▶ _WHAT THE EXERCISE ASKS_:
The lines to repeat run from the one containing "At what coordinates" through the last line of the records below; repeat them exactly and give nothing more.

Data records
######

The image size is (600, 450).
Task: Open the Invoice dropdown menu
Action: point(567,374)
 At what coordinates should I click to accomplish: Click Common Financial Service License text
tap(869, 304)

######

▶ _SOLUTION TO THE PROBLEM_:
 At what coordinates should I click to accomplish: Click Common Financial Service License text
tap(869, 304)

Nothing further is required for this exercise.